TAREA ASIGNADA 1:
Según la crónica sobre Villa Gobernador Gálvez, ¿qué número de ejecutado del año pasó a ser Mario Sebastián Bertón?

Una sinfonía de balazos sacudió el alba del 19 de febrero en Villa Gobernador Gálvez, pegada a la ciudad de Rosario. Por aquella circunstancia el cuerpo del mecánico Mario Sebastián Bertón quedó como un queso gruyere en la cabina de un Chevrolet Corsa estacionado junto a la vivienda de su madre, Mónica Cabrera. El hecho de que ella sea la puntera local del Partido Justicialista (PJ) provocó un alud de especulaciones rápidamente desechadas por un dato de la realidad: su malogrado retoño no era ajeno al negocio de las drogas. De modo que así pasó a ser el ejecutado número 40 en lo que va del año a raíz de ciertas desinteligencias entre las bandas santafesinas abocadas al narcomenudeo.

La magnitud del conflicto hizo que la ex ministra de Seguridad, Patricia Bullrich, apuntara contra el titular provincial del área, Marcelo Sain. «Es una persona que tiene una estigmatización muy grande de las fuerzas del orden», supo decir en un programa de TV. Lo notable es que esas palabras salieran de su boca cuando su gestión fue clave para que la sangre en Santa Fe corriera en plano inclinado. Pero vayamos por partes.

Entradas guardadas:
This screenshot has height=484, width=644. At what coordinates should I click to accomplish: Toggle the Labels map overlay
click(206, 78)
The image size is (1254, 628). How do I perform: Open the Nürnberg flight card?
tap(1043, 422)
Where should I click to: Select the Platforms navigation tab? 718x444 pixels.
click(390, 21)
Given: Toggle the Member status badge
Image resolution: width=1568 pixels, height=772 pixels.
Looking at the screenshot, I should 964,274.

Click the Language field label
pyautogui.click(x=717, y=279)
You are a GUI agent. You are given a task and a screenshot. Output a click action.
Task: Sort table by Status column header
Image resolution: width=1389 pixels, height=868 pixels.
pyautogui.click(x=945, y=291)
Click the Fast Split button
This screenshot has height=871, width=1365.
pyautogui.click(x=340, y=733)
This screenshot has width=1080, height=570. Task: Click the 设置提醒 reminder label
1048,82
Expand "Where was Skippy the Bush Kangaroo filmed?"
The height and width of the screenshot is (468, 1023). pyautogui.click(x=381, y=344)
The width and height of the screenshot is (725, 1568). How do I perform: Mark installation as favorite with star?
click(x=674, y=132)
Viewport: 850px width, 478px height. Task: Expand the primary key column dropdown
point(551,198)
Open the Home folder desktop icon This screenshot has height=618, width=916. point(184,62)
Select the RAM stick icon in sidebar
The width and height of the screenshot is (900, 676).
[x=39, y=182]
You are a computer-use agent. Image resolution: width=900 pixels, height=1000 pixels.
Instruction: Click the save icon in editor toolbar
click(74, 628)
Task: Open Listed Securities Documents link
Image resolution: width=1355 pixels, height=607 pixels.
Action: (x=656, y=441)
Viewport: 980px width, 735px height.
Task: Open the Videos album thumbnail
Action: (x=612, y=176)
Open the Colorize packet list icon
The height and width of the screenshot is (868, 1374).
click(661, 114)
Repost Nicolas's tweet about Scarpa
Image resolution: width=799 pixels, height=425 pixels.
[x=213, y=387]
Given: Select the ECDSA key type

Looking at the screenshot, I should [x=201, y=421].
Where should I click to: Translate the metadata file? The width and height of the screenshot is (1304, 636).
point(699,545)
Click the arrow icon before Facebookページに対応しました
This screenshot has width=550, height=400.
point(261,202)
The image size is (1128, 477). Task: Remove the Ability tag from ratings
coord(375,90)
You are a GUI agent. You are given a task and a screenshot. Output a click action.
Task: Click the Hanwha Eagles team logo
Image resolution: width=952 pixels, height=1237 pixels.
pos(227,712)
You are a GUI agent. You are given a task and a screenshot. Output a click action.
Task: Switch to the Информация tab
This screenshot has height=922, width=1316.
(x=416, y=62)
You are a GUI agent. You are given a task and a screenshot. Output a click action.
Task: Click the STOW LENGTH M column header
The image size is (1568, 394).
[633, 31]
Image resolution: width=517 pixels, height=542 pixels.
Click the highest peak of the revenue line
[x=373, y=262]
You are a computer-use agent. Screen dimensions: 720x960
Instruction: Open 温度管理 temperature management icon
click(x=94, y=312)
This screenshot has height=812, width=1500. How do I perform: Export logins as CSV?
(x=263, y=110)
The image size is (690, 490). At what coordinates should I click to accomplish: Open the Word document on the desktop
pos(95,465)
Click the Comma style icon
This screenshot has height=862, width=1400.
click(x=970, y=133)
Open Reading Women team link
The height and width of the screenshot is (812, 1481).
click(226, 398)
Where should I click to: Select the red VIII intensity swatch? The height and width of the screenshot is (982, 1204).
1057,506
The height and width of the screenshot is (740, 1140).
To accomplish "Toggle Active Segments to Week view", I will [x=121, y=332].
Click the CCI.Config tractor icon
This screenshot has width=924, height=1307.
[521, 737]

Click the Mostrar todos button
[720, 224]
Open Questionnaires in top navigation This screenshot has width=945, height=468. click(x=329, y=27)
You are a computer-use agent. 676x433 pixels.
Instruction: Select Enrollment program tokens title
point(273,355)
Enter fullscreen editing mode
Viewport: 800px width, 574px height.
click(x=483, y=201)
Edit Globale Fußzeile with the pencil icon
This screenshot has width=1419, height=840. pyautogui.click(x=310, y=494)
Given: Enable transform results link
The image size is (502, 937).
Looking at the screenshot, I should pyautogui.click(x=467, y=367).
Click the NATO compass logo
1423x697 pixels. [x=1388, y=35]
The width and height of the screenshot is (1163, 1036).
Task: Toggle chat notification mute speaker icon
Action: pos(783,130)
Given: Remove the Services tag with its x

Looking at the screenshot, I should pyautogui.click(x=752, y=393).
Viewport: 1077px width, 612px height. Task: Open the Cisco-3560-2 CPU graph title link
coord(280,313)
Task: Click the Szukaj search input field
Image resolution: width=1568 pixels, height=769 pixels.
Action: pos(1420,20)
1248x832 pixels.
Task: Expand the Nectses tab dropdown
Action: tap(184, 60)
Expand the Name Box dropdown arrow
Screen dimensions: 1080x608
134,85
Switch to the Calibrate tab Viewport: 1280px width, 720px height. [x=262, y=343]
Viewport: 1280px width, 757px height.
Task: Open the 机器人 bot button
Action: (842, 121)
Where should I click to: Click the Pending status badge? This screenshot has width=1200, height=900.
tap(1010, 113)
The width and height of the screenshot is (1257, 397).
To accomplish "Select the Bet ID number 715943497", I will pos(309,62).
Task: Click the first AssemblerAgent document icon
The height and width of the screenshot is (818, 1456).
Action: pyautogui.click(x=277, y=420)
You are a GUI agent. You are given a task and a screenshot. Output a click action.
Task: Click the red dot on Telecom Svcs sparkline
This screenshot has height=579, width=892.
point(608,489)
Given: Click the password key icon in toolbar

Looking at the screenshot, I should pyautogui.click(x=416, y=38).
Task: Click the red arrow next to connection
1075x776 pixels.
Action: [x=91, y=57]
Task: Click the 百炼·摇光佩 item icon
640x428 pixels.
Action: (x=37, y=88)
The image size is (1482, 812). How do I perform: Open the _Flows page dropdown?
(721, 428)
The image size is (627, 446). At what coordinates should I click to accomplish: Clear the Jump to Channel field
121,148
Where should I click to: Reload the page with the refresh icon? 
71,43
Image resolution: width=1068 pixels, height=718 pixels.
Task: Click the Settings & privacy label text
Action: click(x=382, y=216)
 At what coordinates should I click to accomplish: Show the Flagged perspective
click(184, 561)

TAREA ASIGNADA 2:
Reproduce las entradas desde la línea que contiene "Where should I click to: Reload" hasta el final de las entradas, ambas incluidas, sustituyendo "Flagged" por "Starred" sin alterar nada más.

RESPUESTA COMPLETA 1:
El número 40.

RESPUESTA COMPLETA 2:
Where should I click to: Reload the page with the refresh icon? 
71,43
Image resolution: width=1068 pixels, height=718 pixels.
Task: Click the Settings & privacy label text
Action: click(x=382, y=216)
 At what coordinates should I click to accomplish: Show the Starred perspective
click(184, 561)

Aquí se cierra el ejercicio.